Chart 5: Russell 2000 Index Relative to S&P500 (rebased to April 2017=100)
Source: Bloomberg
Spring Meetings Focus: World Bank and IMF Urged to Address Critical Global Issues
As the World Bank and IMF commence their Spring meetings, a compelling perspective shared by Larry Summers and N.K. Singh in their Project-Syndicate article, “The World is Still on Fire,” captures our attention. They highlight four critical areas that these esteemed institutions must urgently address to stabilize the global landscape:
- Enhancing Support for Low-Income Countries: It’s vital to reverse the capital flows to ensure that low-income countries receive more financial support than what they pay out to private creditors. Our own experiences in securing funding for frontier countries have revealed a significant disconnect between the language and priorities of major corporations and first-world banks, and the pressing developmental needs of the emerging world.

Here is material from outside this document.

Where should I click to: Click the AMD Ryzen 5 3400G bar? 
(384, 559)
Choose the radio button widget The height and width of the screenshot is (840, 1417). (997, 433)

- Reforming Multilateral Development Banks: These banks should transform into bold, risk-taking entities with a focus on climate issues. The finance industry’s current fixation on solely financial returns overlooks the need for transparent, substantial investments in projects addressing serious environmental challenges. While many banks are quick to discuss their AI strategies, the discussion rarely extends to the increased carbon emissions these technologies may entail.
- Securing Funding for the International Development Association: Full funding for this association is crucial to support its ongoing efforts in the most vulnerable regions.
- Addressing Global Food Security: The twin challenges of the Global Financial Crisis and COVID-19, compounded by a rise in nationalism, have led to reduced resources for tackling food insecurity in low-income countries.
These last two points underline the necessity for developed nations to commit adequate resources towards supporting the world’s most vulnerable populations. The discussions and outcomes of the current World Bank and IMF meetings could be pivotal in directing future global economic stability and growth.